Case-bundle schema (v1) — data/caseN.js

Case-bundle schema (v1) — data/caseN.js

Contract between the backtest exporter (scripts/export_cases.py; replays one held-out station-day at every decision hour through the production stage-1 path) and the demo page reports/webapp/index.html (Examples 1–3 tabs).

Each file is a single JS statement wrapping ONE strict-JSON object:

// generated by the backtest case exporter — do not edit
window.CASES = window.CASES || {};
window.CASES["case1"] = { ...strict JSON, no comments, no trailing commas... };

The page loads data/case1.jsdata/case3.js; a missing file simply leaves that tab in its “case pending” state (the <script> 404s harmlessly).

Top-level object

fieldtypemeaning
schemastrliteral "case-bundle v1"
stationstrICAO id, e.g. "KDEN"
namestrdisplay name, e.g. "Denver, CO"
datestrclimate date (LST), "YYYY-MM-DD"
tz_labelstre.g. "LST (UTC-7)" — the page never does tz math
settleobj{"high": int, "low": int} — the final official CLI integers
model_versionstrgit short hash of the model that produced the bundle
obslistrealized observation curve over the WHOLE day (see below)
hourslistone entry per decision hour, ascending (see below)

obs entries (15-min subsampling is fine — display only):

fieldtypemeaning
tstr"HH:MM" local-standard
fnumobserved temperature, °F

hours[i] — one decision hour

fieldtypemeaning
hourintdecision hour, local standard (0–23; a negative value is a PRE-DAY decision, e.g. -6 = 18:00 LST the previous evening)
highobj/nullside document (below); null = not priced at this hour
lowobj/nullsame shape
warningsliststrings — the tick’s warnings (schema v1 warnings)
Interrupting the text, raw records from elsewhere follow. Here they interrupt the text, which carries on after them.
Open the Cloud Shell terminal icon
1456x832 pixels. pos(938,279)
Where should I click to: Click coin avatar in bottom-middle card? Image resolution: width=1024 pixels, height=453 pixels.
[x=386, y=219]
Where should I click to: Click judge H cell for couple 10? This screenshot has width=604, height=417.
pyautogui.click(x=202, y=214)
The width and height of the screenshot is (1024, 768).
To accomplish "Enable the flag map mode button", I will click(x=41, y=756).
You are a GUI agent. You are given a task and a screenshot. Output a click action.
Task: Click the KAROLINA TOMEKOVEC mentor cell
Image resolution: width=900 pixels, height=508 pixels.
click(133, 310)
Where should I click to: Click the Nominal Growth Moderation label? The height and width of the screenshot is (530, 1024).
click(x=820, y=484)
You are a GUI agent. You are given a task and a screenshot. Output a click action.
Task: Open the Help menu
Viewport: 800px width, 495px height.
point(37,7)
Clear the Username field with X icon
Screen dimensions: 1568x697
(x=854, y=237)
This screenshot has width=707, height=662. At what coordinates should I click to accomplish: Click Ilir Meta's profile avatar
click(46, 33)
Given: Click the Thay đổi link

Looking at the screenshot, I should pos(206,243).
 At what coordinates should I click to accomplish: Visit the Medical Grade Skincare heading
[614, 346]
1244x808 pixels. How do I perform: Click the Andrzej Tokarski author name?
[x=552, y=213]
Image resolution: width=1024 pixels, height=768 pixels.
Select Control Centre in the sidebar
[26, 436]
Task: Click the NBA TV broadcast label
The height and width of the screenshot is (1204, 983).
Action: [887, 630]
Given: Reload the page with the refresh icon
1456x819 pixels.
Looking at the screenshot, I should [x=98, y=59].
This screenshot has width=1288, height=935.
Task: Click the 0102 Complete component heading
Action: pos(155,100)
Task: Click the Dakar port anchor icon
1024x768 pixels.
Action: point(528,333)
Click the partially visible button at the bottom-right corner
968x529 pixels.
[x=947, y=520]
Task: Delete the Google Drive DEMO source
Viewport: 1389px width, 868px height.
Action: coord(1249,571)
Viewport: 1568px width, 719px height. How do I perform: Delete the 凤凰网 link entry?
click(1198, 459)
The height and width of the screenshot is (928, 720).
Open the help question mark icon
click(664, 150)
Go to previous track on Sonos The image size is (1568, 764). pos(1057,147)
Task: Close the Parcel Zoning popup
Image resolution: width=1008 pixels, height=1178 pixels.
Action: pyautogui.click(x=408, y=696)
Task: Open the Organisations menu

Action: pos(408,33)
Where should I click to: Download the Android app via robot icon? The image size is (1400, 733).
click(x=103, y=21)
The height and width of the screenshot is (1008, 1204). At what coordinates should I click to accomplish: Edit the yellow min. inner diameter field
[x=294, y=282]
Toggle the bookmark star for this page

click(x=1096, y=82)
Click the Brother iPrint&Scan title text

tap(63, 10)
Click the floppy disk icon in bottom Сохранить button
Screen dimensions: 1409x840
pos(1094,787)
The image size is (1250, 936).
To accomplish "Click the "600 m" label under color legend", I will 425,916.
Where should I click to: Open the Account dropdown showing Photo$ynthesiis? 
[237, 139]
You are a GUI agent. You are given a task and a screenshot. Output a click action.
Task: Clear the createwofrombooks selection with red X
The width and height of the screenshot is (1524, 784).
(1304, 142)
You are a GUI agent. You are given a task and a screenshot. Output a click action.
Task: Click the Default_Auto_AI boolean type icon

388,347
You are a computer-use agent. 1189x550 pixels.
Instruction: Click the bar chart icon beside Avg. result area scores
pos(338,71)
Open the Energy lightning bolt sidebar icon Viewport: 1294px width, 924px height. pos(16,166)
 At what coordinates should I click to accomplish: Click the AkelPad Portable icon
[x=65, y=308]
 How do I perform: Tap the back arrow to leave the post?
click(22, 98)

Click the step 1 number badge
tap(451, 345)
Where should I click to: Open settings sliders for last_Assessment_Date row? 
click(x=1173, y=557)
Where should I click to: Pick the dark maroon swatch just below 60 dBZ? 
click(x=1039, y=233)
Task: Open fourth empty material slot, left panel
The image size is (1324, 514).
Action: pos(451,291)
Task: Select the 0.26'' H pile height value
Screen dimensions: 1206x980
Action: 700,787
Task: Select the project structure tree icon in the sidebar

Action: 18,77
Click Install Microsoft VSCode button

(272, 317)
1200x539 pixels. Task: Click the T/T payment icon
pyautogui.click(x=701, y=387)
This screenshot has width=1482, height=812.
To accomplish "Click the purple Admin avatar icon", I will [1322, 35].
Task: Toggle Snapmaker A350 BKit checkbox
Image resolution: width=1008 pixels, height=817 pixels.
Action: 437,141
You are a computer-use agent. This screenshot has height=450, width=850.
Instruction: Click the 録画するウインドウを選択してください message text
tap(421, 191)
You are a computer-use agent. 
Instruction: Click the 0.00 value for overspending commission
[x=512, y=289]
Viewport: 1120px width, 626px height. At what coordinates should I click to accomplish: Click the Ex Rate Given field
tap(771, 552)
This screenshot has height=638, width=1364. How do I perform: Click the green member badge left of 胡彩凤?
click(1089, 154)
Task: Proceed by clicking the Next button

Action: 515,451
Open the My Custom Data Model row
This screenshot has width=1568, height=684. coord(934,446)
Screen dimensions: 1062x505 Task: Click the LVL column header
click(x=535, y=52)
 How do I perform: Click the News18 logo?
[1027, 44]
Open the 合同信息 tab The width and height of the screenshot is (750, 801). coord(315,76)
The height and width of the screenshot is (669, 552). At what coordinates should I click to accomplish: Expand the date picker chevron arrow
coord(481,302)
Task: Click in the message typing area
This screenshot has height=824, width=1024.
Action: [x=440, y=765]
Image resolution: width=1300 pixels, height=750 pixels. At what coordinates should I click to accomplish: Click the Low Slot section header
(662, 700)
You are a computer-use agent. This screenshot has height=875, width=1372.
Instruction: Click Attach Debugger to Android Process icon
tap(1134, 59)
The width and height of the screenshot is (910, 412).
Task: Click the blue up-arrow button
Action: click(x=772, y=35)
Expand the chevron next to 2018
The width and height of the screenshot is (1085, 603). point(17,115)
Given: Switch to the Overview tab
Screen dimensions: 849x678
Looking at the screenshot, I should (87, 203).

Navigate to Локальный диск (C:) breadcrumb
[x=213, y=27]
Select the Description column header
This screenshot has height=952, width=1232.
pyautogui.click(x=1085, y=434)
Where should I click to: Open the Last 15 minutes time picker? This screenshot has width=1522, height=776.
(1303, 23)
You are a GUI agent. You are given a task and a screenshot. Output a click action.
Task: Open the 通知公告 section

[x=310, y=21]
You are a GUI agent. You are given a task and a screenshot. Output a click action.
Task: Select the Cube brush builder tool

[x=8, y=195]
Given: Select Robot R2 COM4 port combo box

Side document — hours[i].high / .low

Mirrors realtime/schema.py SideDoc.to_dict() (schema v1) exactly, so the exporter can serialize the backtest’s per-hour SideDocs as-is:

fieldtypemeaning
pmf_priorobj/nullforecast-only PMF, {"<int °F>": prob} (6 dp, zeros dropped); null when no ensemble data
pmfobjobs-corrected PMF, same encoding
bracketslistbracket dicts (below); [] when no market was listed
diagnosticsobjat minimum the fields below; extra keys are allowed and ignored

Bracket dict

fieldtypemeaning
tickerstrmarket ticker (or a reconstructed RECON-* id when historical strike tables are unavailable)
typestr"less" / "between" / "greater"
loint/nullINCLUSIVE payout lower bound (null for less)
hiint/nullINCLUSIVE payout upper bound (null for greater)
fair_value_priornum/nullPMF mass over the payout set, prior
fair_valuenum/nullPMF mass over the payout set, obs-corrected

Diagnostics (minimum set)

fieldtypemeaning
p_locknumP(realized extreme already dominates)
lockedboollock declared
essnum/nulleffective sample size of the member weights
n_membersintmembers entering the weighting
n_obsintobservations seen up to the hour
sources_usedlistobs sources, e.g. ["synoptic_5min"]

Exporter notes

  • One bundle per held-out day; the day must come from the holdout split (dataset/splits.is_held_out_day) — never a training day.
  • Run the production path (stage1_truncate.fair_value_pmf / prior_pmf + kalshi_map-shaped brackets) at each decision hour with available_at honoring the no-leak rule L1, exactly like backtest/runner.py.
  • Keep bundles < ~300 KB: subsample obs to 15 min, drop PMF entries < 1e-6 (already the schema-v1 convention), limit hours to ~12 entries.
  • data/case1.jscase3.js in this directory are REAL exports from scripts/export_cases.py (the original pre-exporter placeholder bundle has been replaced): backfilled GEFS/HRRR-lag/NAM-nest trajectory archives + archived 1-min obs + the official NWS CLI settlement, replayed through the walk-forward backtest stage-1 path. Historical strike tables are not archived, so brackets are the standard 6-bracket structure reconstructed around the corrected PMF’s median (see each bundle’s meta).